Come and Stay in our charming Casita 203:






 Ted Egri (1913-2010)

Born in New York, Egri's early training in the East had been with Howard Giles at the Master Institute of the Roerich Museum in New York, and later with Hans Hofmann.   Once WWII began, Egri signed up to serve as a map maker for the Navy, and was witness to some of the fiercest battles in the Pacific.  As an artist, he painted many important depictions of his wartime experiences and these works have all be donated to the U.S. Navel Museum.  This war time experience had a lasting influence on Egri's work throughout the years, and specifically inspired a series of sculptures made from dynamited metal materials, which were then assembled into abstracted forms, in some cases reproducing the memories of exploded gun in placements and the twisted steel of sunken war ships.

Already a practicing painter and instructor at the Kansas City Art Institute, Ted Egri came to Taos with his wife Kit in 1950 to continue his study of painting at Ribak's Taos Valley Art School on the GI Bill.  Louis Ribak quickly introduced Egri to Eulalia Emetaz, the owner of La Galleria Escondida, who gave him his first one-man show in October of 1951. At this gallery, one of the first and only contemporary galleries in Taos, Egri's paintings hung along side other modern artists, Edward Corbett, Clay Spohn, Oli Sihvonen, Patrocino Barela, Louis Ribak, Bea Mandelman, Earl Stroh, Robert Ray, Robert McChesney, Richard Diebenkorn and many others important artists of the time.  Egri was always very involved in the arts, as an artist, organizer, advocate and promote.
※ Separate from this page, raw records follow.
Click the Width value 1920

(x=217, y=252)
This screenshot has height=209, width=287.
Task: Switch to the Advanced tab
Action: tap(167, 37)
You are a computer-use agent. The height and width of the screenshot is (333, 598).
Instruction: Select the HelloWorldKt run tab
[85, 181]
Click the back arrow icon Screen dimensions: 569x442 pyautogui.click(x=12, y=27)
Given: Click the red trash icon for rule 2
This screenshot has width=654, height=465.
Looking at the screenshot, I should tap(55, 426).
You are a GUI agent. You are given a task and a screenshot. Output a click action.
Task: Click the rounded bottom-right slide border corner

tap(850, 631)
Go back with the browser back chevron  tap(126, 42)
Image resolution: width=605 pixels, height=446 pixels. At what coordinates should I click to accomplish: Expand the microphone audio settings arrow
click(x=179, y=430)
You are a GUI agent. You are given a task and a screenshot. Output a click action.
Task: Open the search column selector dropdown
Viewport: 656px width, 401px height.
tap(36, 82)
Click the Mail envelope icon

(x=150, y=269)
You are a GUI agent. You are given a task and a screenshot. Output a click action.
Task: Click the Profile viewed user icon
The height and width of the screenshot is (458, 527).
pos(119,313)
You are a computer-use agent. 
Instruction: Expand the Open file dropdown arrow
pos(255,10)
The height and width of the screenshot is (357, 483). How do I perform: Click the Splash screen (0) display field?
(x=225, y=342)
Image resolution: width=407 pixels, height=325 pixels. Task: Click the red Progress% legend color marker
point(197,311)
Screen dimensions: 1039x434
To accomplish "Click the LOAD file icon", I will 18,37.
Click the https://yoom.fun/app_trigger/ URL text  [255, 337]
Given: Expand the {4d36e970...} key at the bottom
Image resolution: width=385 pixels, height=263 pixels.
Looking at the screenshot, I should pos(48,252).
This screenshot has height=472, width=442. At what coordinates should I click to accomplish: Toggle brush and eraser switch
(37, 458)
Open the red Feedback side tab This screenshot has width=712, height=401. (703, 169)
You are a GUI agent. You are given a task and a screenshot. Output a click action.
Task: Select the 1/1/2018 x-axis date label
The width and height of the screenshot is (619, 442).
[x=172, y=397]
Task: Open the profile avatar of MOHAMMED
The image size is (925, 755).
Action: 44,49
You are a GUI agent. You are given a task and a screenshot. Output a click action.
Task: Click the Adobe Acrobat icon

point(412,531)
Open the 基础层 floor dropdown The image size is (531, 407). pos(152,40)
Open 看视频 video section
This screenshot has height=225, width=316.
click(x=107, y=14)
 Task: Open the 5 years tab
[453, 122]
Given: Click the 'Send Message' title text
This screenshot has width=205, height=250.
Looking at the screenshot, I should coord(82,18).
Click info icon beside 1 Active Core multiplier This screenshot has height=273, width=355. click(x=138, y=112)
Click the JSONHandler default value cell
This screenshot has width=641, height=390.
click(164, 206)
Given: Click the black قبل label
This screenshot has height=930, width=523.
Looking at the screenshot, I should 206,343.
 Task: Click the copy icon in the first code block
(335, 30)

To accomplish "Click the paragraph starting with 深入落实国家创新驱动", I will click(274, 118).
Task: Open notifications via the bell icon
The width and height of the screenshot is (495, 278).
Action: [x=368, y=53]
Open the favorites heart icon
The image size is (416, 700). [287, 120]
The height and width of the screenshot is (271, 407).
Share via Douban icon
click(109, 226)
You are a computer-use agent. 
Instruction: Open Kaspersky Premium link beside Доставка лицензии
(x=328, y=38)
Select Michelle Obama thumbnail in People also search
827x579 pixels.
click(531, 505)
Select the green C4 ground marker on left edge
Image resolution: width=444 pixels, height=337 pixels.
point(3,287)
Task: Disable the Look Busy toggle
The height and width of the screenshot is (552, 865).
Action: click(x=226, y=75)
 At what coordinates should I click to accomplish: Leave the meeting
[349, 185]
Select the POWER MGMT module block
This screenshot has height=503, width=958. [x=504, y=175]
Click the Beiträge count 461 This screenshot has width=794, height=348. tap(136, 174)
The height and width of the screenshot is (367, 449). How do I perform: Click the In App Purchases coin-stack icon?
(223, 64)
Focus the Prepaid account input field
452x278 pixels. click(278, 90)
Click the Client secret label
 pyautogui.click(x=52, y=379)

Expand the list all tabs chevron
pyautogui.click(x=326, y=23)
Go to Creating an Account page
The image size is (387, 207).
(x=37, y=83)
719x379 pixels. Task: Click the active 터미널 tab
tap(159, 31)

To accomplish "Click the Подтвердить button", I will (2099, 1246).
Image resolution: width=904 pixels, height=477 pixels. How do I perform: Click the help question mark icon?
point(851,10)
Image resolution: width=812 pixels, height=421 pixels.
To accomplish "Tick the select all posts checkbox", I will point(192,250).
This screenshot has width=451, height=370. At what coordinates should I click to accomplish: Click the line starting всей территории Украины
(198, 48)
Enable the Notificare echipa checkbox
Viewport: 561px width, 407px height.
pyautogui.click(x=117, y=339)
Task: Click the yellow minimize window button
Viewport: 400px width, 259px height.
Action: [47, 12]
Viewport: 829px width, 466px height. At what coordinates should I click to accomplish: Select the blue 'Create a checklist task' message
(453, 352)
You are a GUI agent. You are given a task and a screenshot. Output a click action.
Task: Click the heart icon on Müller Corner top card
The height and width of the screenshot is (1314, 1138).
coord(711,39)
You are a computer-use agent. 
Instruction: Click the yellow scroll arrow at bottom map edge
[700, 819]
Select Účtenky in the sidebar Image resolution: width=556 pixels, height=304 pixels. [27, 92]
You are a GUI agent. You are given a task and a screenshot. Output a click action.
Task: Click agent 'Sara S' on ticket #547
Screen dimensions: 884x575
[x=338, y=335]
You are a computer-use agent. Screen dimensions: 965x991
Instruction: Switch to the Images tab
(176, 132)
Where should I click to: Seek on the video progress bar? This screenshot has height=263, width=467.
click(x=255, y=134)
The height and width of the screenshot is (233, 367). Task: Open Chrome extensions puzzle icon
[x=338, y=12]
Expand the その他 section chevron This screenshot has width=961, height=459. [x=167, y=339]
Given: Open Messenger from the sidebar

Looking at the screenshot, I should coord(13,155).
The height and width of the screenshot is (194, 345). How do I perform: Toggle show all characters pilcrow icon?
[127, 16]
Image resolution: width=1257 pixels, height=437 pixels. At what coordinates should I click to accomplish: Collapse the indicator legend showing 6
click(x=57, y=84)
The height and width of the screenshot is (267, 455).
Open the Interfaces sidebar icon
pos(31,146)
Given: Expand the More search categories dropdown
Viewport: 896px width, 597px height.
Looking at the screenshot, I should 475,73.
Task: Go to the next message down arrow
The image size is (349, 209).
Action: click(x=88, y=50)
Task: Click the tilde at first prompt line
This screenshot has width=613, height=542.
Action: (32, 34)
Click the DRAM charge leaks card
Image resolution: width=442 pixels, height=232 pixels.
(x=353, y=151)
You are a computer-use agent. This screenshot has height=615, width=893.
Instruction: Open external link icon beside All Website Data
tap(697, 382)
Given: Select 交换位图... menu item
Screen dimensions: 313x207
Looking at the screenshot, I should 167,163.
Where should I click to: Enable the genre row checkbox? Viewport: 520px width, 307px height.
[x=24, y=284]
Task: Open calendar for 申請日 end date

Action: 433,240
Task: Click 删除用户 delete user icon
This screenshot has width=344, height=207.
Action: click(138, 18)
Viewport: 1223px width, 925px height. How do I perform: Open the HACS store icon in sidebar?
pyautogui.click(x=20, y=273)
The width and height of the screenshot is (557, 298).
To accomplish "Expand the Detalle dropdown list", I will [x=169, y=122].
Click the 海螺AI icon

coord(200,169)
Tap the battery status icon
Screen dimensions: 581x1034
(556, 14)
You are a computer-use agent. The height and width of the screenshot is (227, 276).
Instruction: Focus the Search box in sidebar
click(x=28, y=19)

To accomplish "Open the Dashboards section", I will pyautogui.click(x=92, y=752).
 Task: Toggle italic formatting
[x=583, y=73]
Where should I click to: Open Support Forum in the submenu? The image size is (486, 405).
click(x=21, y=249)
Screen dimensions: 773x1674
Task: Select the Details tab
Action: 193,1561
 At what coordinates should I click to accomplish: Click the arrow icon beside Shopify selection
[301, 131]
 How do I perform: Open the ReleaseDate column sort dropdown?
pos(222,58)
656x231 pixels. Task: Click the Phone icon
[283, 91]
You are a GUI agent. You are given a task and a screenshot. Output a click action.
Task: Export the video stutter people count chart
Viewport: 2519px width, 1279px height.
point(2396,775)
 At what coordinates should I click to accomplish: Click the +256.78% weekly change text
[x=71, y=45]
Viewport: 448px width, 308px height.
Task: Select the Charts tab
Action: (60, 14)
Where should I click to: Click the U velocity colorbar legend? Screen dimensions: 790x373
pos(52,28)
The first exhibition he organized showcased the work of  the earlier founding Taos artist Victor Higgins. He was also a strongly outspoken advocate for including Native American, Hispanic and women artists in the Taos and American Mainstream.  He worked with a number of schools, throughout Taos and the surrounding areas, helping to obtain government funded grants for the arts, to create art programs for early education, which Egri felt was an important part of child development, that being fostered by his parents growing up. 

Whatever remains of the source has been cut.